Brussels February 4 2000 (ICFTU OnLine):The continuing discrimination facing women at work in Iceland mars Iceland's record with regard to respect of core labour standards, says a new ICFTU report out today.
The latest report on core labour standards brought out by the ICFTU to complement the WTO's own trade policy review of the country says that Iceland's law in practice in terms of basic workers' rights generally complies with internationally recognised standards, but that there are significant problems in the areas of equal pay and promotion prospects for women at work.
Despite the 1991 Equal Status and Equal Rights of Women and Men Act which prohibits discrimination at work, recent research indicates that there is still a 16% wage difference between women and men, and that women remain concentrated in the lower-paid commerce or service occupations. According to an Icelandic government study, the wage gap between men and women is greater for workers with more educational qualifications, and men continue to dominate all major political institutions and businesses.
In terms of other labour rights, Iceland has ratified the two core labour standards giving workers the right to join unions, to negotiate, and to strike if necessary. However, the ILO Committee on Freedom of Association has criticised various government actions as interference with the rights of trade unions to bargain freely with employers, and has asked the government to refrain from using such measures of legislative intervention.

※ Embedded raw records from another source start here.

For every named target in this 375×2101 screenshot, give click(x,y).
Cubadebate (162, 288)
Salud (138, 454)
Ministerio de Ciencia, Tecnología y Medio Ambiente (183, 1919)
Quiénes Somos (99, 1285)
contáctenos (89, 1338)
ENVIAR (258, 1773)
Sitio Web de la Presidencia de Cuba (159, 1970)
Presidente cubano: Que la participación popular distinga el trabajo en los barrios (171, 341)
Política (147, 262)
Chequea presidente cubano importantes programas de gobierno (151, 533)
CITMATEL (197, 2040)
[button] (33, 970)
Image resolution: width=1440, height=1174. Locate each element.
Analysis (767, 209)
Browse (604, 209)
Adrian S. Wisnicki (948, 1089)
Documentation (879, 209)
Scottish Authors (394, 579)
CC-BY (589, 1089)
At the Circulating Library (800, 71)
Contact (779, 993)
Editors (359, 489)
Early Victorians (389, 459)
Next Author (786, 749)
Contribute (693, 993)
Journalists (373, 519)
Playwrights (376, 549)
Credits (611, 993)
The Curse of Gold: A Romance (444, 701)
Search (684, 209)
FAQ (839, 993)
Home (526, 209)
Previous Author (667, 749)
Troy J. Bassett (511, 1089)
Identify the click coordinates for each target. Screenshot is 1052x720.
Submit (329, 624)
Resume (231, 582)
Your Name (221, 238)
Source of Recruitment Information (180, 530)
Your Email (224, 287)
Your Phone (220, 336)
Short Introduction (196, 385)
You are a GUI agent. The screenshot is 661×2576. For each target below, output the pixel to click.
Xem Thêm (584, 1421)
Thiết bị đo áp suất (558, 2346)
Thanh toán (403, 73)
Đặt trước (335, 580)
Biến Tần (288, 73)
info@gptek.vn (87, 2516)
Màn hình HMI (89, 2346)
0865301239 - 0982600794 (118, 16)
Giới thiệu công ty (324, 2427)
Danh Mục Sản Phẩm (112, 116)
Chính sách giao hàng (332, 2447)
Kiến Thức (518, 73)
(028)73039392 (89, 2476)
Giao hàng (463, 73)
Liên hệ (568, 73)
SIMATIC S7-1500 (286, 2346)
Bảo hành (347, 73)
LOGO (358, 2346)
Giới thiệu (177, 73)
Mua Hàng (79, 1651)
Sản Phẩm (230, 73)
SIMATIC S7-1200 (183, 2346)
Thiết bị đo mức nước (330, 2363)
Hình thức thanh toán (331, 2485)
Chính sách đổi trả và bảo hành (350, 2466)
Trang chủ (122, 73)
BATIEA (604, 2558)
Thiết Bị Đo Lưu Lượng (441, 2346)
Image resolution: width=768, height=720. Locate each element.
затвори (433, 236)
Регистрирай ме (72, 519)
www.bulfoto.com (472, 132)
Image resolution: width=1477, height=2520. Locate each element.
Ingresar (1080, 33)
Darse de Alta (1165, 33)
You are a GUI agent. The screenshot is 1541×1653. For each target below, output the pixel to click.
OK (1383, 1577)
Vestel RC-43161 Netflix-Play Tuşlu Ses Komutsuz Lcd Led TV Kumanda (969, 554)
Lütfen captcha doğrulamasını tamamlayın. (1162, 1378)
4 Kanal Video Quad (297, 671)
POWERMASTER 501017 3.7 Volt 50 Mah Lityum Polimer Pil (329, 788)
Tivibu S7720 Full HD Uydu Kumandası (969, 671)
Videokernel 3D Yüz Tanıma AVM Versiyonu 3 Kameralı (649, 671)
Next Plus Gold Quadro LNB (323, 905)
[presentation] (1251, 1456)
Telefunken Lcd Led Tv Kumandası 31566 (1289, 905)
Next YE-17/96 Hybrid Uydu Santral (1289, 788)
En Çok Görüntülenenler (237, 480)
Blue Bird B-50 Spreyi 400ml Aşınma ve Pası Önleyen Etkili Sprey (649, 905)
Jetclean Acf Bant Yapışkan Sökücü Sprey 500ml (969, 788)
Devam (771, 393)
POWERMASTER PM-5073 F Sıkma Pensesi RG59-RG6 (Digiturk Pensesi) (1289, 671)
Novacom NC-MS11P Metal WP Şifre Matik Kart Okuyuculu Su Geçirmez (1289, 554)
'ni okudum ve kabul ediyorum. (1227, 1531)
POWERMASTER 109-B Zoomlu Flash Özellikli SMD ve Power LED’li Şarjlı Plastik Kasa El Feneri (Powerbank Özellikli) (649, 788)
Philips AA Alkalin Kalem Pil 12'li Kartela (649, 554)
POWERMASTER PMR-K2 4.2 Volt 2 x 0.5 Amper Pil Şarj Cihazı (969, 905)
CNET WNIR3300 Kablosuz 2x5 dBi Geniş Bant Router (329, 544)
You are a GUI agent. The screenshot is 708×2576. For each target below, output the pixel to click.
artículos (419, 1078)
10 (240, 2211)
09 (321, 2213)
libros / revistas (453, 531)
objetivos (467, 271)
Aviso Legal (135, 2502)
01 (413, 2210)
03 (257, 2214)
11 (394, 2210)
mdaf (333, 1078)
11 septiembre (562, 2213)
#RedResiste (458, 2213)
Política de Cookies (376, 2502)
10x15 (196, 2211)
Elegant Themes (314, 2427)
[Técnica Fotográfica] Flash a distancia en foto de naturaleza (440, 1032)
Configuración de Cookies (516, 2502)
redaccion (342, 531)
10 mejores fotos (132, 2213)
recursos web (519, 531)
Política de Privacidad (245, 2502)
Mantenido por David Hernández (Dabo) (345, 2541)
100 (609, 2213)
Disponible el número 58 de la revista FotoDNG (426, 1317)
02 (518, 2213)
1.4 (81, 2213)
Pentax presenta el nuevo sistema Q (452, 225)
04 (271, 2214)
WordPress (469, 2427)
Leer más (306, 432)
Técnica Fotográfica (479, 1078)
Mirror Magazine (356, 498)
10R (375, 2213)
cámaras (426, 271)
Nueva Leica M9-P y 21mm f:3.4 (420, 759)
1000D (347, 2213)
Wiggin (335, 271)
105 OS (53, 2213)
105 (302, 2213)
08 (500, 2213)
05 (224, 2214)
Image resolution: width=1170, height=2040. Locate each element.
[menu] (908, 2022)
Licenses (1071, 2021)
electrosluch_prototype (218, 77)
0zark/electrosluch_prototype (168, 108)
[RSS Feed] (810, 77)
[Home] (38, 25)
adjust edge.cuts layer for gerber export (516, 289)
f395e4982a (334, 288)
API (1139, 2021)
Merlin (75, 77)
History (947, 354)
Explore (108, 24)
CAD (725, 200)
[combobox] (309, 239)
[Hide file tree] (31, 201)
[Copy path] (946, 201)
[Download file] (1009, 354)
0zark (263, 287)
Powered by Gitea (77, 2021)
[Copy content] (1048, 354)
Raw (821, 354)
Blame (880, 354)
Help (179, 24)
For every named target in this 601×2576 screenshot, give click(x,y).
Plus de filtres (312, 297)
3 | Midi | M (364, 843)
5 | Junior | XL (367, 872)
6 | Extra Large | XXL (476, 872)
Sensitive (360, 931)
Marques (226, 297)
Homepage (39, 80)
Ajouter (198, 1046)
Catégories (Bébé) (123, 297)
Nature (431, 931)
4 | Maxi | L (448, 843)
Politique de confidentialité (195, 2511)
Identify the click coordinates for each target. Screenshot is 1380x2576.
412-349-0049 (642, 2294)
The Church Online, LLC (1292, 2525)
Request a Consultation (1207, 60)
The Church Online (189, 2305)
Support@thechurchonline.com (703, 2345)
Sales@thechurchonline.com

In conclusion the ICFTU says that the Icelandic government should take measures to ensure that there is no discrimination against women at work, for example by addressing the serious wage differentials and the occupational constraints on employing women. The ICFTU says that the Equal Rights Affairs Office of the Ministry of Social Affairs should be given more autonomy, and be transformed from an advisory institution to one with powers to make binding recommends to employers to enforce the law on equal rights.